Can small community pharmacies afford barcode scanning?
Yes. Entry-level barcode scanning systems for community pharmacies start at $5,000-$10,000, including scanners and software integration. Many vendors offer payment plans. The cost of a single medication error-legal fees, patient harm, reputational damage-can easily exceed $100,000. The return on investment is clear.
Why do staff sometimes skip barcode scans?
Staff skip scans when the system is slow, when alerts are too frequent, or when they feel pressured to move quickly. The fix isn’t to disable scanning-it’s to streamline the process. Reduce unnecessary alerts, train staff on why it matters, and make scanning part of the workflow-not an extra step.
How often should pharmacies review their look-alike risks?

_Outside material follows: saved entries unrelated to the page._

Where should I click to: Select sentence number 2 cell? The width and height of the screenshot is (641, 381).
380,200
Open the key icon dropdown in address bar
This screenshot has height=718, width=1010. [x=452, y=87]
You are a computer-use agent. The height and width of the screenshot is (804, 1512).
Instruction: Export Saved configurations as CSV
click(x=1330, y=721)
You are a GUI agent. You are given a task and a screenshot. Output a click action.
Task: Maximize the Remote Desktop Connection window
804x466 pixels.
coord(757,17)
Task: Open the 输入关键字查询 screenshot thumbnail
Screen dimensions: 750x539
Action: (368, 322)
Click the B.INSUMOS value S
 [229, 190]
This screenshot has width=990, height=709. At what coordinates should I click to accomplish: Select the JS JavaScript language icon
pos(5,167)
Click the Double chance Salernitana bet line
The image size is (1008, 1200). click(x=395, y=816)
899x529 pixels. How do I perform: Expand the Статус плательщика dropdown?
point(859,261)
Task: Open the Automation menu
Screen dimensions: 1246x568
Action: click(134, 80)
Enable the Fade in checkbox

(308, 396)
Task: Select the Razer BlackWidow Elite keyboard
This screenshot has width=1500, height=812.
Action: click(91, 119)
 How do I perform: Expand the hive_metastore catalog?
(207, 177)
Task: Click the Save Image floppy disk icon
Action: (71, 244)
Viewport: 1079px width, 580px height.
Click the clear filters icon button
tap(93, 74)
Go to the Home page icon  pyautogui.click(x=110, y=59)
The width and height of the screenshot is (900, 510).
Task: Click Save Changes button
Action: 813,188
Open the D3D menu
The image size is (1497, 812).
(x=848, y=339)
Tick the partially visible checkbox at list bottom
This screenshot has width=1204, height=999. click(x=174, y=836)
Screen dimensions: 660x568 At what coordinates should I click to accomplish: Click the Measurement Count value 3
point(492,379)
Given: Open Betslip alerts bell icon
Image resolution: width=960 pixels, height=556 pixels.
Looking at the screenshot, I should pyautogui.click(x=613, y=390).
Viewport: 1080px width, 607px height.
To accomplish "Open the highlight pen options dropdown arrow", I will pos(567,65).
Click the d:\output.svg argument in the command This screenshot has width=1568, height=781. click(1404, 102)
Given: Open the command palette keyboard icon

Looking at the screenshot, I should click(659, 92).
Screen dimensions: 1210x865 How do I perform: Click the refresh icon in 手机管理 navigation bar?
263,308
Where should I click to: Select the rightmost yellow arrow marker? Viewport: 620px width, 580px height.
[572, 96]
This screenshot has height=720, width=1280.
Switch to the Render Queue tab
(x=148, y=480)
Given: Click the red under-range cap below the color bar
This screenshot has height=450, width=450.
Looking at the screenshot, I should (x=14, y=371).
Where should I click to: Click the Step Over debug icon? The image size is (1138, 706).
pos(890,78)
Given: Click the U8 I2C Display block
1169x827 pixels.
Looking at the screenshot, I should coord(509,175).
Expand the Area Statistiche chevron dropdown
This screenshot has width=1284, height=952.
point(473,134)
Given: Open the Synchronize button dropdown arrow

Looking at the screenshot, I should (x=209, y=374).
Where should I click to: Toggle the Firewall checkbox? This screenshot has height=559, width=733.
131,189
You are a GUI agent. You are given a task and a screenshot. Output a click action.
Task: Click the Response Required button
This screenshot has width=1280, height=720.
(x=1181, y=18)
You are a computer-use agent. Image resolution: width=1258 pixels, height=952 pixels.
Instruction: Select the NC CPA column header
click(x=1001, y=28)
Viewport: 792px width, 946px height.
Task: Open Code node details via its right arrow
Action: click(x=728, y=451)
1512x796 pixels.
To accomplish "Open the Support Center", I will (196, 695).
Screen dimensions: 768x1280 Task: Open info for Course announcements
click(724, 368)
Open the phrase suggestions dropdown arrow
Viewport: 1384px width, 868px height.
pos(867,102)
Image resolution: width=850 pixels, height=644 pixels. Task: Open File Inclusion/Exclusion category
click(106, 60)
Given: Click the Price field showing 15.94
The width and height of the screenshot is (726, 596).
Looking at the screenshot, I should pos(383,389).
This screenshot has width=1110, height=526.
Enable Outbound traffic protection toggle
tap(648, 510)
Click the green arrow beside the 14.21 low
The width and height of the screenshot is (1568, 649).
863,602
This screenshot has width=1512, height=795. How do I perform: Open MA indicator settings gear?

At least every six months. New drugs enter the market constantly. During drug shortages, substitutions increase the risk of look-alike errors. Every time a new medication is added to your formulary, run a quick check against ISMP’s current list. Don’t wait for an error to happen.
Christina Widodo
January 11, 2026 AT 21:58I used to work in a busy ER pharmacy and once almost gave a patient hydralazine instead of hydroxyzine. I didn’t even notice until the family asked why their mom was suddenly shaking. That day changed everything. Now I double-check every label like my life depends on it-because it kinda does.
Prachi Chauhan
January 11, 2026 AT 23:41why do we still let humans do this? machines dont get tired. machines dont mix up hydralazine and hydroxyzine. we are still using paper charts and sticky notes in 2025. its like flying a plane with a slide rule.